Tail bounds for sums of independent two-sided exponential random variables
Jiawei Li, Tomasz Tkocz
TL;DR
This work extends Janson's tail bounds for sums of independent exponentials to the symmetric two-sided (Laplace) setting by establishing tight upper and lower bounds for S = ∑ a_i X_i with X_i ~ Laplace and a_i > 0. The upper bound uses a Chernoff argument with the mgf leading to a bound of the form exp{- (α^2/2) h(2t/α)} where α = sqrt{Var(S)}/a_*, while the lower bound leverages a Gaussian-mixture representation of X_i to produce matching leading-order behavior e^{-α t} (up to a 1/√t factor). The paper also presents a general nonnegative-distribution framework that recovers and extends Janson-type bounds for exponential and gamma cases, discusses moments, S-inequalities, and the impact of heavy tails, and shows the main result fits into a broader mixture-based paradigm.
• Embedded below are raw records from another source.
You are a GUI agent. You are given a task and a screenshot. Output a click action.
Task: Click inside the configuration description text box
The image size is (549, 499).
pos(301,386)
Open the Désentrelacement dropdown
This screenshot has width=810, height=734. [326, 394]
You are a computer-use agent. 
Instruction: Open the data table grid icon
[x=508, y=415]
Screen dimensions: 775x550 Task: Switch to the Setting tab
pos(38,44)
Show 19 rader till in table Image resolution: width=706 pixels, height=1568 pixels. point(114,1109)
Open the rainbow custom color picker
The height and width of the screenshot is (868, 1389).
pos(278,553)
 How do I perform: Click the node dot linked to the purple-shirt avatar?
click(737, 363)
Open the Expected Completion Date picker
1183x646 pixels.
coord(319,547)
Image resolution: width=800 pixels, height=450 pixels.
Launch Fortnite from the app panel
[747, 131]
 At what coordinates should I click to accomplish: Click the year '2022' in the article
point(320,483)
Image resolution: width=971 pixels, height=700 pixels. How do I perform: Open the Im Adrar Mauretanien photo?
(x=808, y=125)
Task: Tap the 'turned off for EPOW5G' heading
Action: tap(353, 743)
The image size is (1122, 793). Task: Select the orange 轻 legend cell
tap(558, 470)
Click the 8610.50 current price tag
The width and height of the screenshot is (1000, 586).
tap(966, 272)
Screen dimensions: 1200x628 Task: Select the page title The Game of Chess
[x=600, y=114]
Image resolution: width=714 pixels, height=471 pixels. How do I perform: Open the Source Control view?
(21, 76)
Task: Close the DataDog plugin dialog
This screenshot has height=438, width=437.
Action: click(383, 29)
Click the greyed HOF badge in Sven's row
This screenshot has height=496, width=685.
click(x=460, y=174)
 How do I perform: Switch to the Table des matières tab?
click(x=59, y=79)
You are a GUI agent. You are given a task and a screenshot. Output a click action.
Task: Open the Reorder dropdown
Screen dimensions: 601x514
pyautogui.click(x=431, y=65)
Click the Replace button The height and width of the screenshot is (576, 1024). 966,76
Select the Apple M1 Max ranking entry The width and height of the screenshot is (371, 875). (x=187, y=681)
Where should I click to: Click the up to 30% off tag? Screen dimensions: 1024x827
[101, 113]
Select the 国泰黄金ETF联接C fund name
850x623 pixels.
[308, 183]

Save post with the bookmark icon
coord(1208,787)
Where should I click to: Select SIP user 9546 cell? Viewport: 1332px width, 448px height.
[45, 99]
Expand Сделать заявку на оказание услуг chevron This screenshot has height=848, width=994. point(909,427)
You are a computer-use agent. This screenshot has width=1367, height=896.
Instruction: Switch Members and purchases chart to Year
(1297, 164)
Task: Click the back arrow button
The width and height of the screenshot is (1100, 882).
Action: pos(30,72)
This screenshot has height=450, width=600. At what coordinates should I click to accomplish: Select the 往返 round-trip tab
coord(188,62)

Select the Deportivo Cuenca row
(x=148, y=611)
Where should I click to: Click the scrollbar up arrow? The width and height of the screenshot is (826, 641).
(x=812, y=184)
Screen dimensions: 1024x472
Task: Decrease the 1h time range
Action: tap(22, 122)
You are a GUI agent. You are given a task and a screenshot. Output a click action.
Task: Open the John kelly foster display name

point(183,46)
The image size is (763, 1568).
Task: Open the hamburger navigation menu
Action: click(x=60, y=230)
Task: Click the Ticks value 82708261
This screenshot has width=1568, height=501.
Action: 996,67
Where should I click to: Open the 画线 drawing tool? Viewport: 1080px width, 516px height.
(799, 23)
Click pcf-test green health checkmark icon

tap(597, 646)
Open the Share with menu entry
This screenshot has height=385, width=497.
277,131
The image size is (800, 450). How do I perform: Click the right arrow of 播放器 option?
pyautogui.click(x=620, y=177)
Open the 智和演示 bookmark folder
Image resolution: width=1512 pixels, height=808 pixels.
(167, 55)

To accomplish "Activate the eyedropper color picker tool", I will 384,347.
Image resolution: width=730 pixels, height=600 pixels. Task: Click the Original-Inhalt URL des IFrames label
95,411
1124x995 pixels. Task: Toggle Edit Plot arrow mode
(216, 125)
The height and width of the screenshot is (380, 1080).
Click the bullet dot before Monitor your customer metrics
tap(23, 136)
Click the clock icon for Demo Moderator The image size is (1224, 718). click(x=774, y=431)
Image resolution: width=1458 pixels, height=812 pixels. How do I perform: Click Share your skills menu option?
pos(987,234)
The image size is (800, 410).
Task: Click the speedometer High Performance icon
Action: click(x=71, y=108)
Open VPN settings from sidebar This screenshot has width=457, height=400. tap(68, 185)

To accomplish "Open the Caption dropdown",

These results deepen understanding of how the tail of a weighted sum with dominant weight compares to the tail of a single large summand and provide tools for moment and tail analysis in related settings.
Abstract
We establish upper and lower bounds with matching leading terms for tails of weighted sums of two-sided exponential random variables. This extends Janson's recent results for one-sided exponentials.